Meltdown and Spectre, the kernel-level bug affecting most Intel and some AMD CPUs, has been public since earlier this month. Companies have since been scrambling to shore up their platforms against the flaw. It should probably be no surprise to read cyber-attackers have also been at work, albeit more nefariously.
German antivirus testing firm AV-Test says hackers are already working on malware to exploit Meltdown and Spectre. The company has identified 139 samples of malware that are early attempts to attack the vulnerability.
“So far, the AV-Test Institute discovered 139 samples that appear to be related to recently reported CPU vulnerabilities. CVE-2017-5715, CVE-2017-5753, CVE-2017-5754,” the company wrote.

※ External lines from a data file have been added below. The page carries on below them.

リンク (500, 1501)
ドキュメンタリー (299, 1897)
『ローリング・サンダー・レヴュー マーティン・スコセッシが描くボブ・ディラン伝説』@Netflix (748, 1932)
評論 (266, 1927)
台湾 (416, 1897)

In response, AV-Test posted SHA-256 hashes of samples on Google's VirusTotal that shows on some antivirus software. Sample numbers have steadily increased since the first was seen on January 7. Over 100 samples were in place by the 21st of the month and yesterday the number had increased to 139.
AV-Test CEO Andreas Marx spoke to ZDNet and said all the malware successfully exploited Meltdown and Spectre.
“Due to the extremely high number of affected computers/systems and the complexity to ‘fix' the Spectre-Meltdown vulnerabilities, I'm sure that the malware writers are just looking for the best ways to extract information from computers and especially browsers,” he said.
Intel and various tech giants like Microsoft and Apple knew about the flaw since June 2017. However, they kept it secret to work on patches to fix the vulnerability. If users have downloaded those patches, their machine should be safe. However, Intel's own patch had problems and users are advised not to download it.
That means many machines are still vulnerable. Marx suggests things users can do to protect themselves:
“If you don't need your PC for more than an hour, switch it off. If you go for lunch or a break, close your browser. This should decrease your attack surface a lot and also save quite some energy,” said Marx.